The bog body phenomenon

Although Grauballe Man is a unique find in many ways, he is not the only prehistoric person who was found buried in a bog. Many such bodies were discovered in bogs across north-western Europe.

Prehistoric bog bodies in north-western Europe

Although most bog bodies are found in Denmark, they are also found in other countries, including Ireland, England, the Netherlands and Germany. So many of these bog people are known that we can speak of a ‘bog body phenomenon’. This can be defined as the occurrence of often well-preserved remains of prehistoric people (dating to the Late Bronze and Iron Age) who were killed before being deposited in one of the many bogs across north-western Europe. These bog bodies are not just men like Grauballe Man, but also women and children.
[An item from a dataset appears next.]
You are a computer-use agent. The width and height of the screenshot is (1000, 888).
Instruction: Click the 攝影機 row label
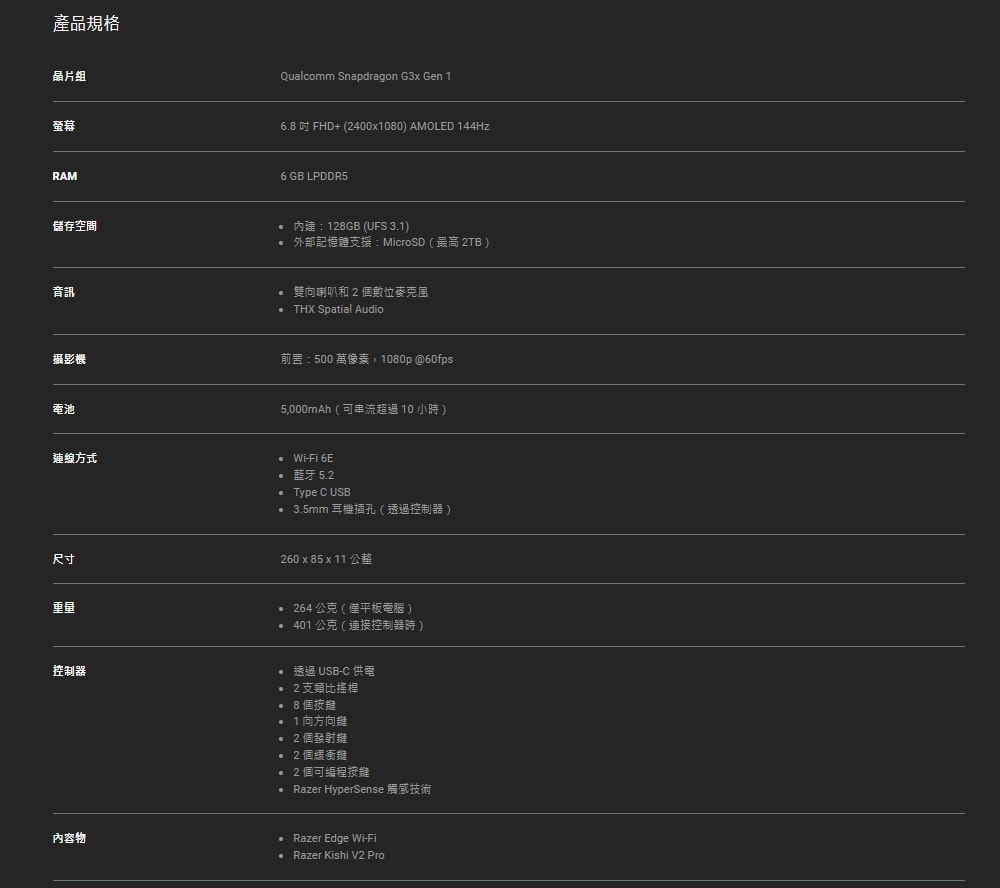[69, 359]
Sometimes they are found alone and naked, just like Grauballe Man, but in other cases two or more bodies are found together. Some of them are associated with clothes or objects.

People from the past

Bog bodies have fascinated both scholars and the public alike, mostly due to their exceptional preservation, which brings us face to face with past people, something that is very rare in prehistoric archaeology. The presence of an entire body with soft tissues in addition to skeletal remains gives us a very detailed insight into the appearance, health, lives and deaths of these prehistoric people. Yet a major question remains: why were selected people violently killed and placed in bogs, rather than buried on dry land?